Simone Tosi is a postdoctoral fellow at UCSD, and the study's lead author. He says next, they'd like to study other bee behaviors.
"And the impact that other stressors have on them. For example, the locomotor abilities of the bee, so how do they move inside a hive, for example, and when they forage on a flower," says Tosi.
Earlier this year, the EPA said in a preliminary risk assessment that four pesticides, including thiamethoxam, do not pose significant risks to bee colonies, but some kinds of applications could hurt bees:
The assessments for clothianidin, thiamethoxam, and dinotefuran, similar to the preliminary pollinator assessment for imidacloprid showed: most approved uses do not pose significant risks to bee colonies. However, spray applications to a few crops, such as cucumbers, berries, and cotton, may pose risks to bees that come in direct contact with residue.

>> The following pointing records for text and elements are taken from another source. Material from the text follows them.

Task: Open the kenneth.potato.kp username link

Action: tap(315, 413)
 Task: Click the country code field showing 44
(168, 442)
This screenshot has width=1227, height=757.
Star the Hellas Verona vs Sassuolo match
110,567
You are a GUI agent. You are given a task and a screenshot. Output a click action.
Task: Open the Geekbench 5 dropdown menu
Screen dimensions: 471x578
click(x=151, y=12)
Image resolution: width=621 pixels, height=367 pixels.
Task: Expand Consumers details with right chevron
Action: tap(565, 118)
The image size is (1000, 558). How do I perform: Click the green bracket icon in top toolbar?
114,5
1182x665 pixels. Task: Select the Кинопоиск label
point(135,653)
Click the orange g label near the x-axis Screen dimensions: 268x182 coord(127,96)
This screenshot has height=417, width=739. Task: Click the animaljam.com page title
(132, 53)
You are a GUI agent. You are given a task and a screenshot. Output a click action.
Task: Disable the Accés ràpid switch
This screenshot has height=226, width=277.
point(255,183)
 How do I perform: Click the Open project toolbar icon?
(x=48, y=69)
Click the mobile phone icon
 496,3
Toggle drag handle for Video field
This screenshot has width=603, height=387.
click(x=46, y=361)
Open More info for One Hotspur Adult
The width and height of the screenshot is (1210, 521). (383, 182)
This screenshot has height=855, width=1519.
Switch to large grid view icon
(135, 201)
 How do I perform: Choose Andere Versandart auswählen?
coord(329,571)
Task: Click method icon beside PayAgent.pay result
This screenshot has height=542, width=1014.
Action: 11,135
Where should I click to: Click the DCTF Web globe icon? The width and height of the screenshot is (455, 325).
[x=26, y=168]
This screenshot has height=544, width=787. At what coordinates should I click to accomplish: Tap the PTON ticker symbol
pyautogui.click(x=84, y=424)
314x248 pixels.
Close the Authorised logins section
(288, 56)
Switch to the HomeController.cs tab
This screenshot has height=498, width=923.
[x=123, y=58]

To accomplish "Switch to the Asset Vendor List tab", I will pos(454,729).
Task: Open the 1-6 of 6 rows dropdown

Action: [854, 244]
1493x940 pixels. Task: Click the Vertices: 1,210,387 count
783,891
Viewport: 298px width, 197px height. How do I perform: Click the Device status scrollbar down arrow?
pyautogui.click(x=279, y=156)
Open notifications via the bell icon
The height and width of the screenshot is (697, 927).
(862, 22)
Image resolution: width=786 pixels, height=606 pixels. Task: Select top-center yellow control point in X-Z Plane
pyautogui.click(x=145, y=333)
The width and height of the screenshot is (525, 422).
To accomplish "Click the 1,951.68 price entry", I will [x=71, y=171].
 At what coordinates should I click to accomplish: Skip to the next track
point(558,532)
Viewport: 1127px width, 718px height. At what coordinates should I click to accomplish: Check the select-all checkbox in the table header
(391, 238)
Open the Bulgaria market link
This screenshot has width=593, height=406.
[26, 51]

In its preliminary pollinator-only analysis for clothianidin and thiamethoxam, the EPA has proposed a new method for accounting for pesticide exposure that may occur through pollen and nectar.
“I think one thing that the EPA would like to have - and it’s understandable - is what is the effect of these pesticides on whole colonies, not just upon bees in the lab,” says Nieh.
“And I think that’s reasonable, because you want to know what is the actual, realistic effect in the field. However, that is quite challenging for many reasons, including the fact that bees fly over great distances. So when you’re designing experiments to look at the field effect of colonies, you really have to have a vast experiment that covers many square miles.”